--- BEGIN Recorded data ---

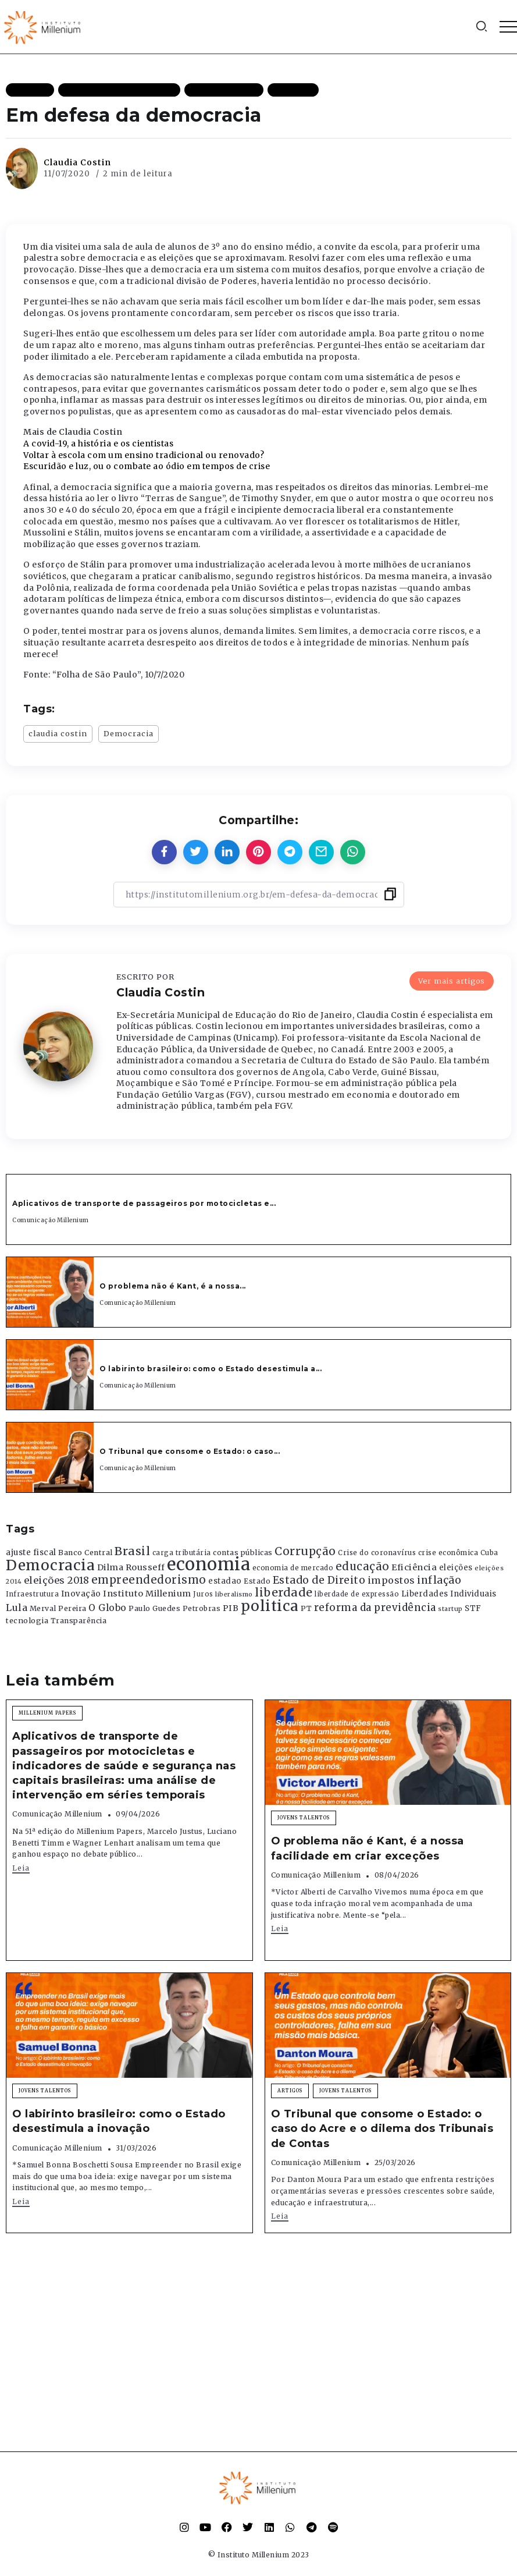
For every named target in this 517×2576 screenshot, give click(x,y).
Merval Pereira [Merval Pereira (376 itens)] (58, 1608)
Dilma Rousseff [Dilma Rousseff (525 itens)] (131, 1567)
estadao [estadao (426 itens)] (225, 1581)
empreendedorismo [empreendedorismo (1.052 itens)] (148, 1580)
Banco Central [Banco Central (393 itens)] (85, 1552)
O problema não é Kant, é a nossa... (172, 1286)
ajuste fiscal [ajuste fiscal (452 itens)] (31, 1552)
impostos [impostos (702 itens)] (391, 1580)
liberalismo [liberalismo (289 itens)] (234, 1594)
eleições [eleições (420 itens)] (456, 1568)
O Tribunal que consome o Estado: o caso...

--- END Recorded data ---

Reproduce the records above with every "itens" changed to "items" and nothing else altered. Leave out the pictures.

• [Solution to this problem]
For every named target in this 517×2576 screenshot, give click(x,y).
Merval Pereira [Merval Pereira (376 items)] (58, 1608)
Dilma Rousseff [Dilma Rousseff (525 items)] (131, 1567)
estadao [estadao (426 items)] (225, 1581)
empreendedorismo [empreendedorismo (1.052 items)] (148, 1580)
Banco Central [Banco Central (393 items)] (85, 1552)
O problema não é Kant, é a nossa... (172, 1286)
ajuste fiscal [ajuste fiscal (452 items)] (31, 1552)
impostos [impostos (702 items)] (391, 1580)
liberalismo [liberalismo (289 items)] (234, 1594)
eleições [eleições (420 items)] (456, 1568)
O Tribunal que consome o Estado: o caso...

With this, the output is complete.